Dr. Hoover and Dr. Mester also implemented state-of-the-art curriculum, much more robust professional development, better assessments, more effective data and a stronger teacher evaluation and discipline process. We aren’t yet at the level of test results we want, but we are showing good progress. As an example, the test scores for the fifth grade dramatically increased across the board this year at all five elementary schools. Since Dr. Hoover has been here six years, I consider the fifth grade one of the key indicators that the plan he has implemented is working. It clearly is.
But there is still more to do! Here are the things I think we all need to be concerned about:
- Aging facilities. We have old buildings and a lot of deferred maintenance and we are short of space. As we start another cycle of growth, that is going to be a problem very soon. We already have 34 portables spread among the ten schools, housing close to 800 kids – with two more scheduled for this fall. That is the equivalent of two elementary schools or a middle school.

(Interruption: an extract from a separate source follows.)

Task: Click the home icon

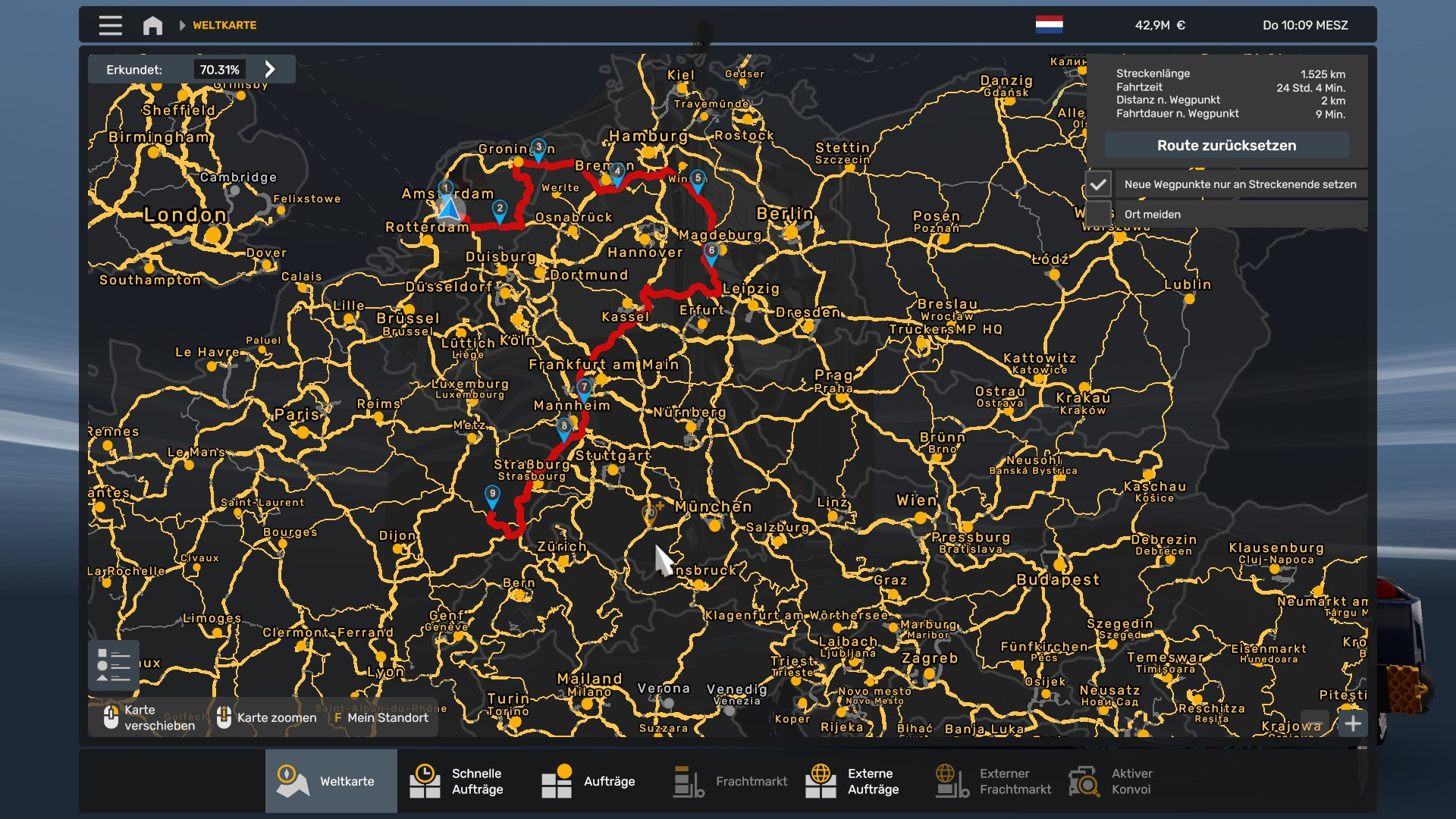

- Struggling families. We still have a lot of local families who are desperately poor. That translates into kids who come to school without the experience, supplies, readiness and support they need. The strongest correlation with academic success is family income. It’s a community challenge that we will need your help to overcome and I’ve been gratified to see how many groups have already stepped up to this challenge! The food bank, the YMCA and the Boys & Girls Club are just a few that are incredible partners in this effort. But we still need more!

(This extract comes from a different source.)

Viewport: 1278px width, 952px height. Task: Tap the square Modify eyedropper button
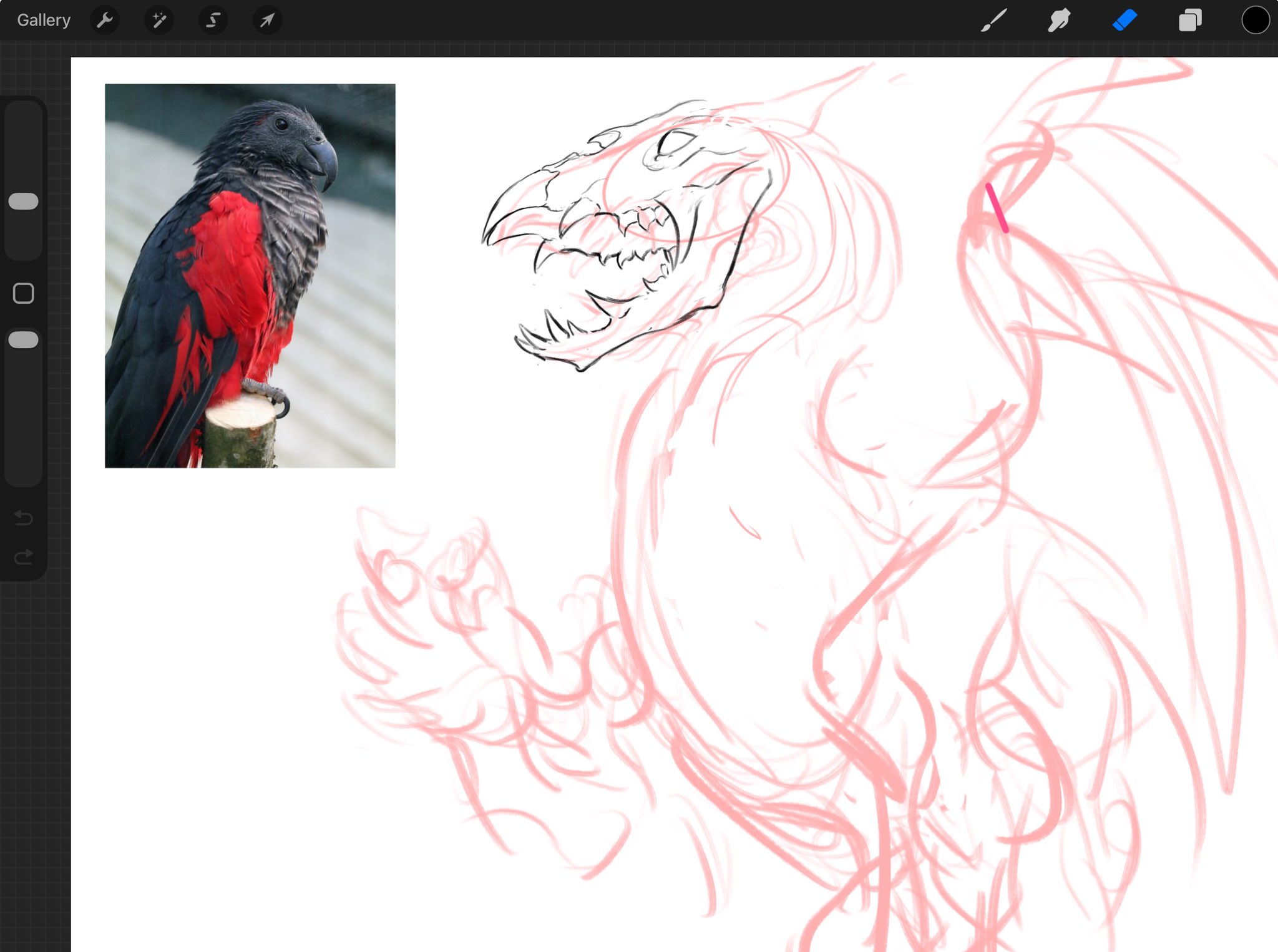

- Low test scores. Many of the kids in the families noted above are having trouble academically. In one of our schools, we have over 80% of the kids on free and reduced lunches; 48% of them don’t speak English as their native language; 25% of them qualify for special education; and we have a 20% turnover rate since their families are very prone to moving to find stability. It’s a huge challenge for the kids, their families and the teachers.
- We did not pass the technology levy, which has left us behind on providing tools at the level parents provide at home, and our kids need to be competitive. Hopefully, we can correct this soon. This town deserves great schools and we have the team in place to produce them. We need to give them the support they need to get it done.
The bottom line is that we have good schools and they are just getting better. We have great teachers and great educational leaders in this town. Join me in thanking Dr. Hoover and his team of extraordinary educators. We are lucky to have them. I look forward to working with you to take these schools all the way to great!
Nancy Truitt-Pierce is the Monroe School Board Director for District #2. She annually submits an editorial on the state of the school district to the Monroe Monitor.